Well, I might be able to find Mr. Neutron for you - my cat and Teddy Salad go to the same vet.

i think “eradication of civilization, but not all life” would be sufficient, probably. it means i get to play with this nice Mecha whilst blowing urban centers to shrapnel.

well, it’s not REALLY a mecha, more a large battlesuit, but it stil works.

it’s about thirty feet tall, and about twelve wide when it stands spread; built like a very hefty linebacker. it has an three-inch-thick armoring curtain hanging to it’s knees, making it look like it’s wearing a giant steel kilt. the operator stands inside a free-motion chamber, with all his/her movements wired to the control system so the suit follows it’s wearer’s motions. all weapons and incedental functions are controlled by voice commands, and supported by top of the line targeting computers and chaotic prediction software. it also has a fusion core, and three booster jets; one each in each small of it’s “back”, and one set slightly foreward in it’s “crotch”.

it packs a hefty armament, too, carrying;
a collapsable 120[sub]MM[/sub] cannon on the left shoulder, with twenty each of the following rounds; HE concussion explosive, sabot armor piercing /w no explosive, and incendiary shells. it also has one plutonium miniature rocket, for all your baby-nuke needs.

a mini-missle launcher is on the right shoulder, with four small barrels, each containing a single small HE missle that can draw a lock individually. the torso contains many more minimissles, each ready to be autoloaded into the launcher.

holstered on the right thigh there are two guns- one that fire light explosive AP rounds at a rate of three per second, and a MiniGun variant that fires small-caliber 9[sub]MM[/sub] bullets at the blistering rate of 7000 rounds per minute. fun.

holstered on the left thigh is a heavy-payload claw-style rocket laucher. this launcher has some hefty ammo, too.it has three small F.A.E. bombs, which are the really heavy hitters. it has fractic rockets, each containing a carbon-monofilament mesh and some tiny iridium beads to give the net weight. shreddy! it also has five carpet incendiary rockets, to brighten up your day.
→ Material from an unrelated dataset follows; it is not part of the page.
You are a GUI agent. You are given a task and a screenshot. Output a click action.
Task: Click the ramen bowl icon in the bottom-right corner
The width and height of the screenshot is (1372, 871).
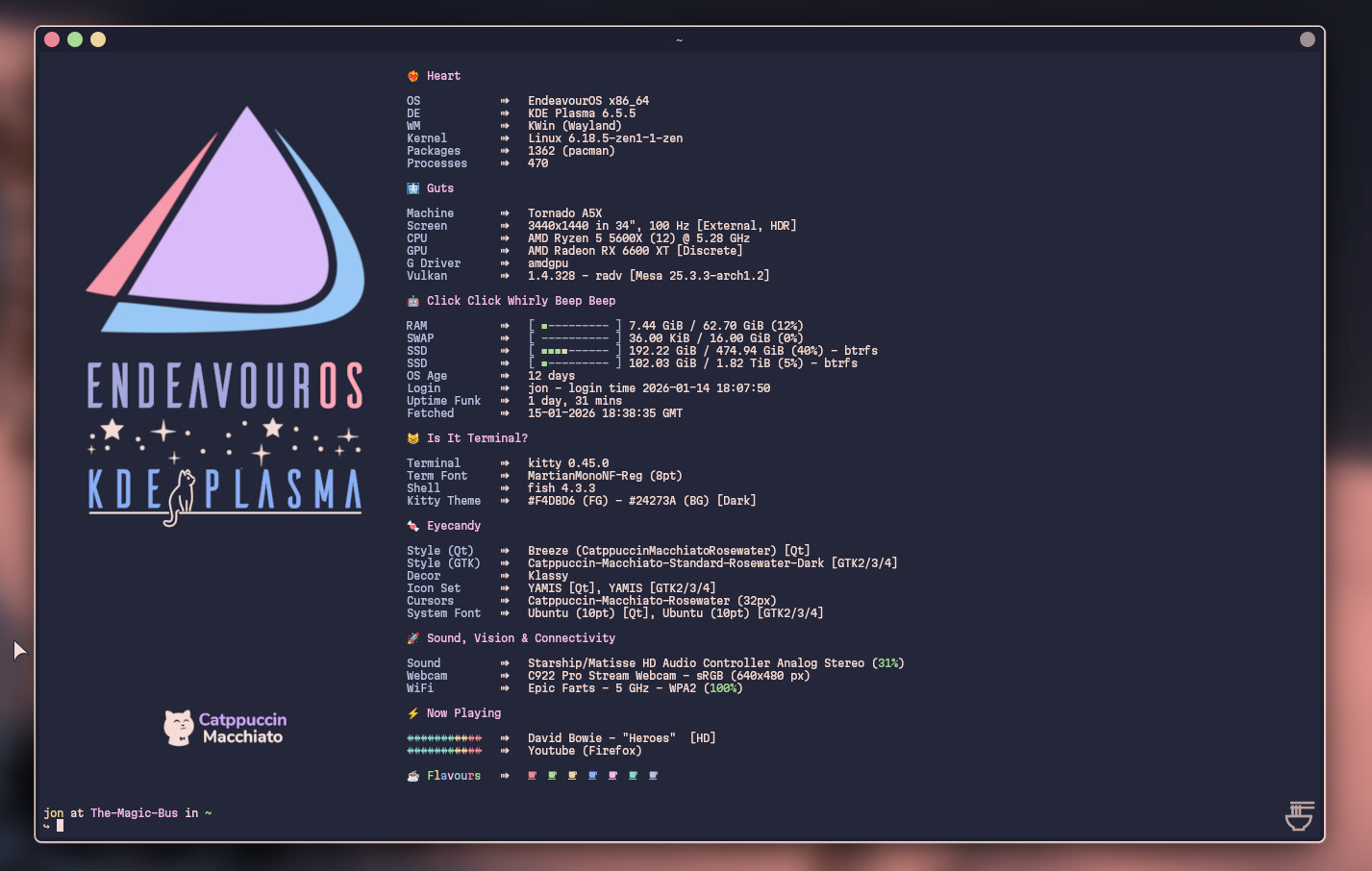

the last weapon would be a compressed-air blastbead gun set in the left palm. it would have four types of bead; firestarter incendiaries, like they use to start back burns against forest fires; light explosive shells, like small grenades; some concussion shells, which would shatter glass and stun people, but would be MUCH less lethal than everything else; and finally some stungas beads, which would release non-lethal gases that would put all who were exposed to them into unconsiousness, and would decay and dissapate before anyone could recieve a lethal dose.
it’s huge. it’s slow. it’s unstoppable.

IT’S THE DIAMOND X BATTLESUIT!

[sup]ahh, thank goodness for my semi-psychotic dreams of destruction! without them, i could never come up with ideas like this![/sup]
:vrr-VRRRR-boom!:

:vrr-VRRRR-boom!:

:vrr-VRRRR-boom!:
:vrr-VRRRR-boom!:
:vrr-VRRRR! boom!:
:vrr-VRRRR! boom!: :vrr-VRRRR! thump!: :vrr-VRRRR! thud!: :vrr-VRRRR! thud!: :vrr-VRRRR! zzt!: :vrr-VRRRR!: :vrr-VRRRR! vrr-VRRRR! vrr-VRRRR! vrr-VRRRR! vrr-VRRRR! vrr-VRRRR! vrr-VRRRR! vrr-VRRRR!:

“boosters!”
:FOOOOOSH!:

the Diamond X rises magestically into the sky, as the shoulder cannon swings out and readies to launch a plutonium rocket at the nearest major population center; in this case, downtown Kansas City.
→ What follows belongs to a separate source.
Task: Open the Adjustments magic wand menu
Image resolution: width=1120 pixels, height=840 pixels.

“time to test this awesome mechanism’s capabilities!”

the tracking reticicles converge, and a tone sounds.

“BWA-HA-HA-HA-HA-HA!”

to be continued…

If the astronomers are correct, wait about 5 billion years and it will be done for you.

Short of that, our civilization does not have nearly enough energy at hand to do much more than destroy ourselves.

Best bet: get an asteroid. Hit the earth, in the ocean.

Second best bet: Set off a lot of nukes over a supervolcano, like Yellowstone.

I’d say good luck, but hey- I like Earth.

I believe that you need a Uranium PU-38 Space Modulator.

Along with, of course, a loyal but dumb dog and 10,000 Dehydrated Martians.